In the question addressing patient diseases and background factors (Question 6), malignant tumors, pneumonia, old age/senility, sequelae of cerebrovascular disease, and dementia were the most common responses. While patient prognosis and quality of life have been identified as factors that influence decision‐making on DNAR orders,6, 7, 8, 9 it is not always feasible to expect a favorable outcome for patients with malignant tumors or pneumonia, or in patients who are elderly or senile, and this poor prognosis can lead to a DNAR order. However, even if a patient has a poor prognosis, it does not always mean that he/she does not wish to be resuscitated or receive aggressive treatment. As the final decision on DNAR orders will differ according to the attitude of the individual patient,10, 11, 12, 13 it is essential to confirm each and every patient's intentions wherever possible. Apart from these diseases and background factors, patients with sequelae of cerebrovascular disease or dementia or patients in a persistent vegetative state may lack decision‐making capability. Although a lack of decision‐making capability or the presence of a communicative disorder are typically identified as reasons why patients do not (or cannot) participate in the decision‐making process for DNAR orders,14 the existence of background factors such as cerebrovascular disease, dementia, or persistent vegetative state is likely to influence the lack of patient involvement in this process. However, the proportion of cerebrovascular disease, dementia, and persistent vegetative state in patients described in this questionnaire was extremely small compared to the rate of patients who were not involved in decision‐making on DNAR orders, suggesting that lack of decision‐making capability is not the only reason for the lack of patient involvement. In fact, the questionnaire was not able to demonstrate the direct reasons for the lack of patient involvement in decision‐making on DNAR orders.

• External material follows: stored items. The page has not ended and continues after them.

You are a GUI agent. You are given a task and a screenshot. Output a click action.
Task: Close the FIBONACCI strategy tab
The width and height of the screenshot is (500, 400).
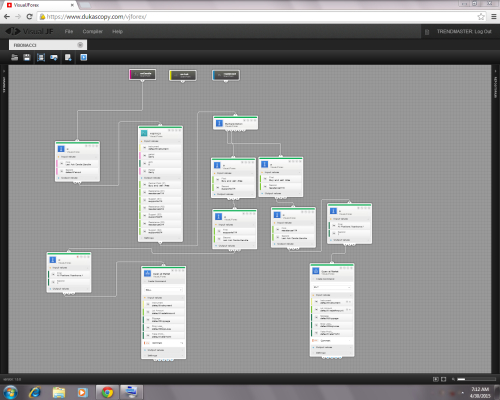point(80,45)
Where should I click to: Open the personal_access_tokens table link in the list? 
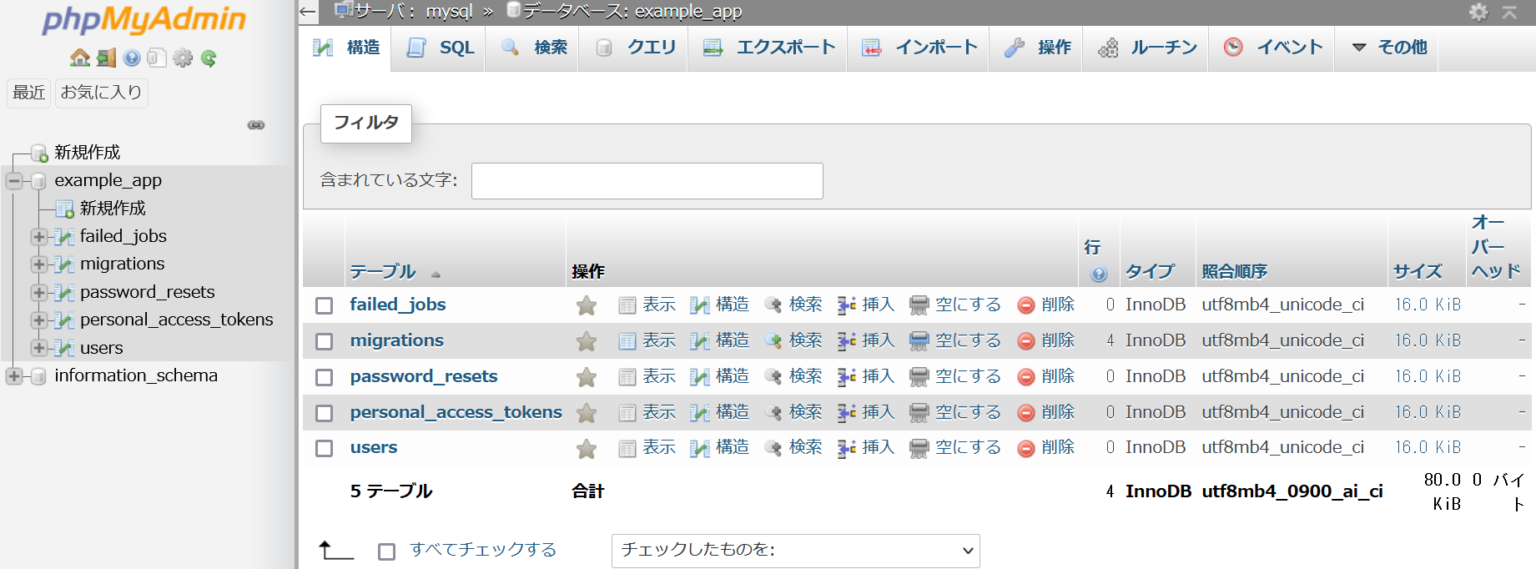point(455,412)
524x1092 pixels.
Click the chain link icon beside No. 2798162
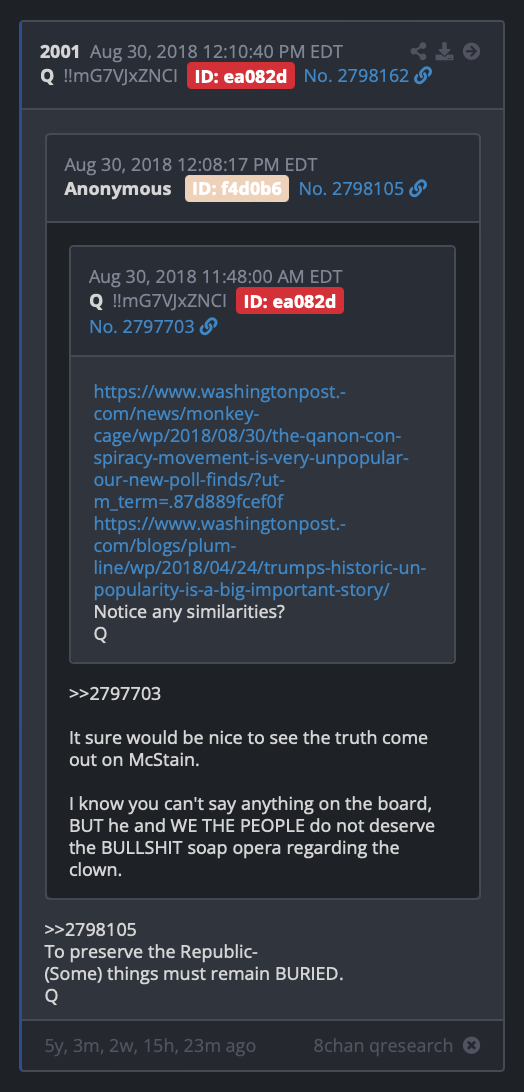pos(423,76)
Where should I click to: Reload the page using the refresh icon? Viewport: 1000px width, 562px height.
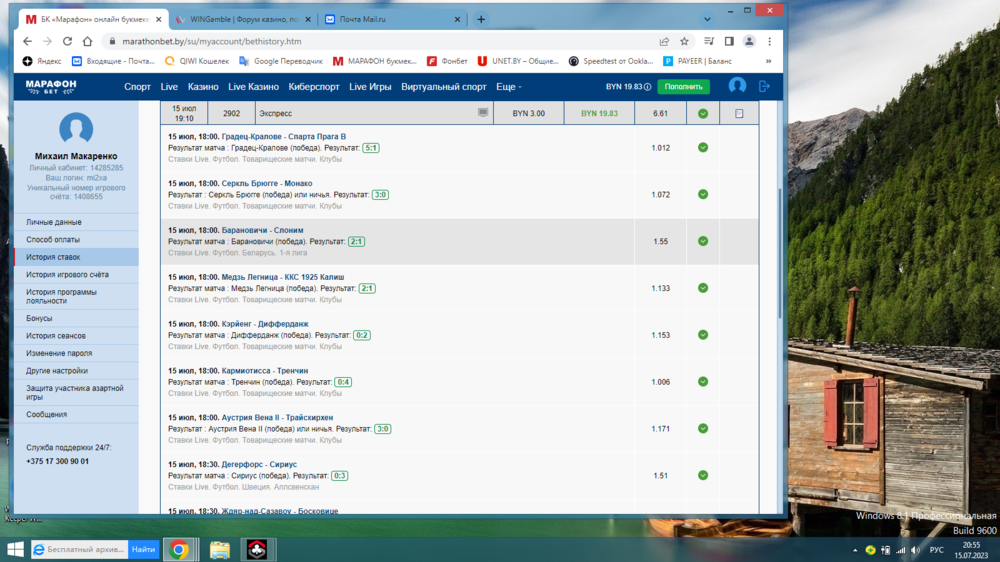67,41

While many of the physicians who responded to the questionnaire recognized the need for DNAR orders (Question 1) and actually implemented them (Question 2), when asked about the advantages of DNAR orders (Question 7), the most common responses were that they enabled the hospital to provide the type of care that patients and their family members wanted (25%; 21/84 hospitals, with multiple responses from the same hospital), that they eliminated unnecessary treatment (31.0%, 26/84 hospitals), and that they facilitated treatment by other medical personnel apart from the primary care physician (28.6%; 24/84 hospitals). Other less‐common responses were that DNAR orders helped to reduce the psychological stress of medical staff, enabled the medical staff to avoid potential crises when there was a sudden change in the patient's condition, and enabled peaceful EOL care in the manner desired by the patients and their family members when patients were close to death.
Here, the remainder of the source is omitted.